Since the fall of the former dictator Siad Barre in 1991 Somalia has been riven by ethnic conflict between competing clans.
The Djibouti government is in the process of organising its third attempt to broker peace in Somalia but several factions and self-declared autonomous regions are refusing to attend.
Should Djibouti bother to try to bring peace to Somalia? Should Somalis be left to sort out their own problems? Is interference by foreign countries in the internal conflict of another nation ever justified? Or does the international community have a moral duty to try to bring peace?
A selection of your emails will be broadcast on Focus on Africa during the 1705 edition on Saturday.

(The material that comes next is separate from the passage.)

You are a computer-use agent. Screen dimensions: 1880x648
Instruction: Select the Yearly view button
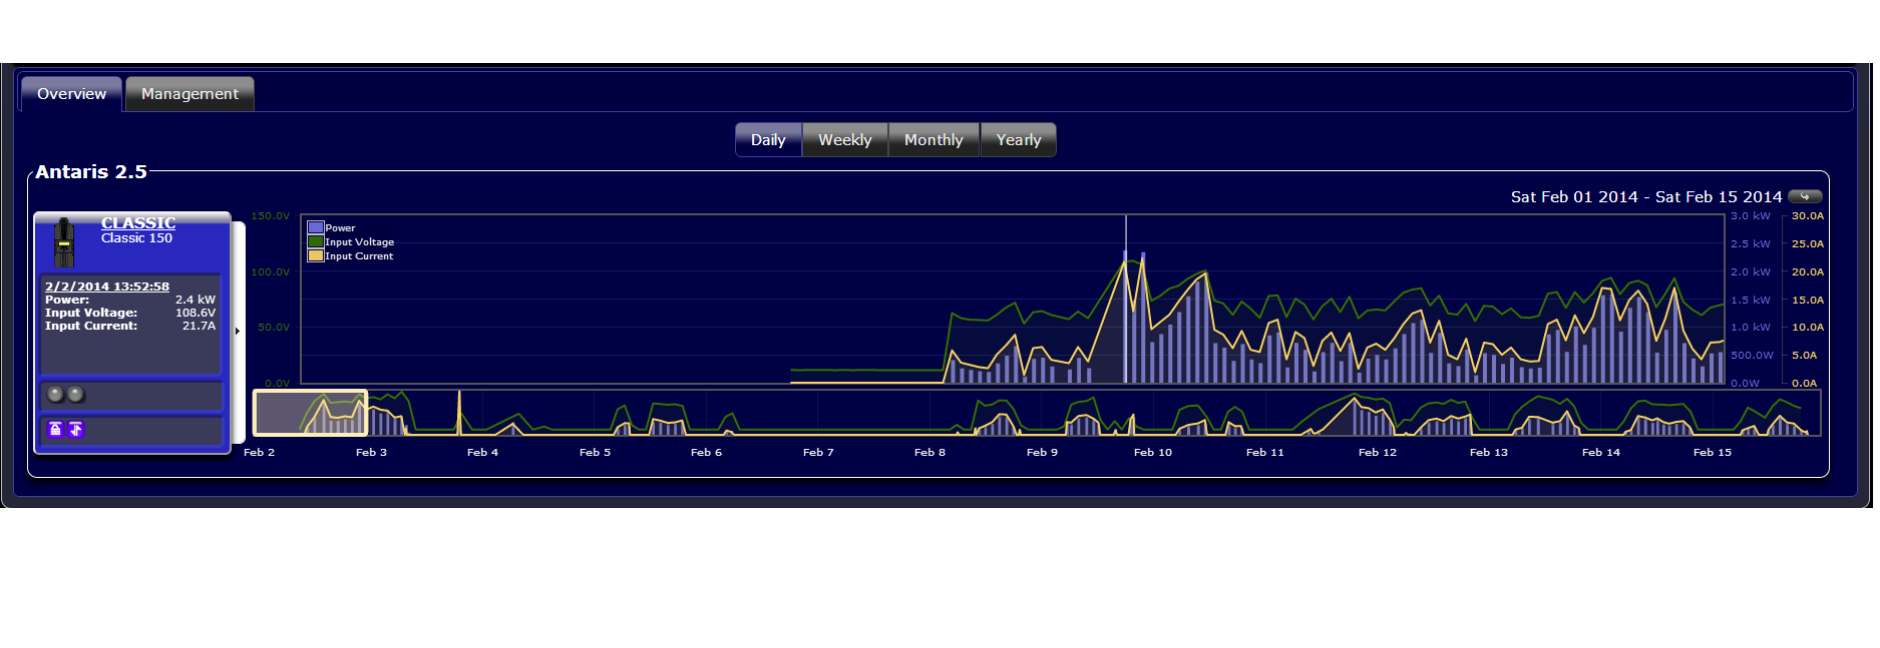pos(1018,140)
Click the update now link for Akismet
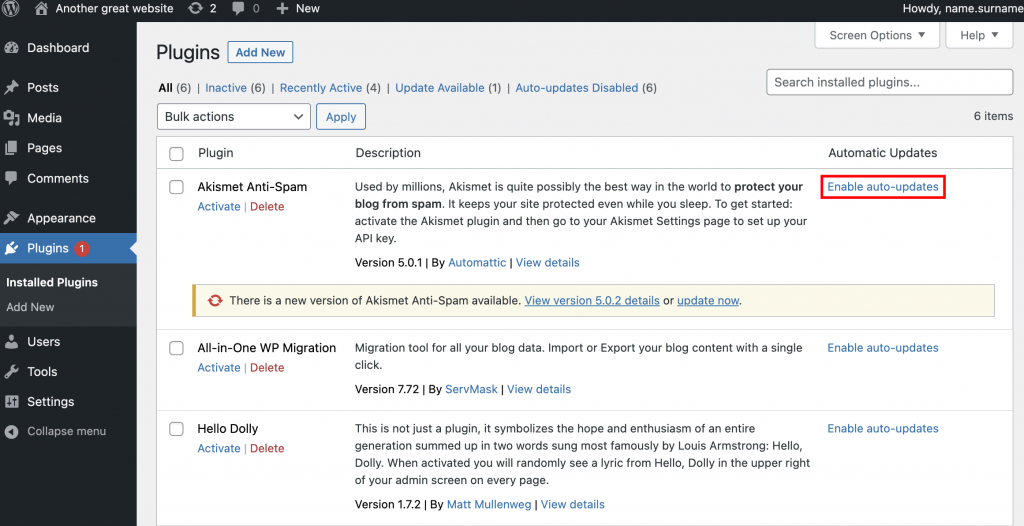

Certainly, the involvement of Djibouti to bring peace to Somalia is a laudable one. That said personally, I do not subscribe to the International countries brokering peace in Somalia as antecedents would show. The last time the world (USA) tried to enforce peace in that war-torn country their sons were senselessly killed by the various warlords/factions. Hence, let foreign countries give Somalia and its warlords a wide berth for once bitten twice shy. It is an internal matter and it should be so solved.
So, telling Somalis to sort out their problems is like telling a group of passengers kept hostage in a plane by a group of armed men and we tell the passengers, "Guys, you and the armed group are in a similar situation, so sort out your problems. We will not interfere"
Dr Hussein Mursal, Rwanda
Djibouti is playing an important role in bringing Somali people together. This is what we are expecting from our brothers, they know where the problem lies since we share the same language. I would like to add that the international community should support the Djibouti's plan of peace for Somalia.
The problems in Somalia are partly the result of some countries in Africa which do not want to see a strong and prosperous Somalia. It is well known that these countries have played an active role in starting the tribal war in Somalia and this trend is still continuing.
The Djibouti Plan is a very valid one and an absolute necessity. The Warlords destroyed the country and continue to stifle any efforts to reconcile and patch the government for fear of losing their power grip.
David Halligan, USA
In my opinion, I don't think that the Somalis are ready to perform any kind of a central government for now.
It's not easy to reveal peace into Somalia for a several reasons.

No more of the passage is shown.